La lectio magistralis sul tema del Convegno missionario nazionale dei Seminaristi, in corso a Bergamo in questi giorni, è stata il centro dei lavori di oggi. Affidata a monsignor Francesco Beschi, vescovo della città e già presidente della Commissione Evangelizzazione dei Popoli e della Fondazione Missio, ha guidato i partecipanti attraverso una riflessione profonda e intensa sul significato del dono inteso come «mistero e stile della missione».

Il dono è «novità evangelica, certamente non vissuta solo dai cristiani, ma assolutamente presente nella storia del mondo e attuale nel tempo in cui viviamo», ha precisato monsignor Beschi. Che ha aggiunto: «Il nostro tempo è fortemente connotato dalla libertà. Per alcuni “missione” può essere interpretata come “invasione dell’anima altrui”: il superamento di questa tensione sta nell’entrare nella dimensione del dono».

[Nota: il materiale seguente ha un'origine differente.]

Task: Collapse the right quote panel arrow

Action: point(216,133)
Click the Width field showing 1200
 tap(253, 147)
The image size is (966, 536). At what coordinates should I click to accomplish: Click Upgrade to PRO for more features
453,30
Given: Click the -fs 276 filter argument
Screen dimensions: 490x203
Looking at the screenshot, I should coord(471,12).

Ma più che riflettere su cosa significa “dono” o “donare, occorre capire cosa significa “donarsi”: «Il dono non può prescindere dalle dinamiche della vita, quindi viene rappresentato dal verbo donarsi. Donare è un modo di fare, donarsi è un modo di essere», ha puntualizzato il vescovo di Bergamo, e non può prescindere dalla gratuità e dalla relazione con l’altro. Tutti elementi essenziali nella missione.

Certamente la missione è annuncio del Vangelo: «Un annuncio non disinteressante, ma disinteressato, offerto».

Missione è anche forma di sapienza: «Sapienza vuol dire stare con chiunque, confrontarci con la realtà che è di tutti (famiglia, scuola, lavoro, malattia, sviluppo, ecc.), ma misurandoci a partire dal Vangelo in cui crediamo, che annunciamo e testimoniamo nella realtà concreta di questo tempo».

E il contesto attuale in cui si vive quotidianamente ha trovato spazio anche con un esplicito riferimento all’attualità della guerra, spesso vista come inevitabile, se affrontata con le logiche del mondo: «Questo – ha detto monsignor Beschi – è un dogma del nostro tempo che invece va affrontato con una prassi profetica. La prassi profetica della missione è quella coraggiosa e difficile di destrutturare i dogmi della cultura contemporanea. E non è facile. Di fronte a chi dice: “Non sappiamo come fare altrimenti”, rispondiamo: “C’è un altrimenti, c’è l’altrimenti del Vangelo”. Non possiamo rimanere cristiani muti di fronte ai dogmi della contemporaneità».

La missione, quindi, consiste anche nell’osare la prassi profetica contrassegnata dalla relazione e dalla reciprocità.

Monsignor Beschi ha concluso la sua lectio con un esplicito riferimento a san Giovanni XXIII, “padrone di casa” nella città lombarda e nel Seminario vescovile, icona che incarna la spiritualità di una missione incentrata sul dono.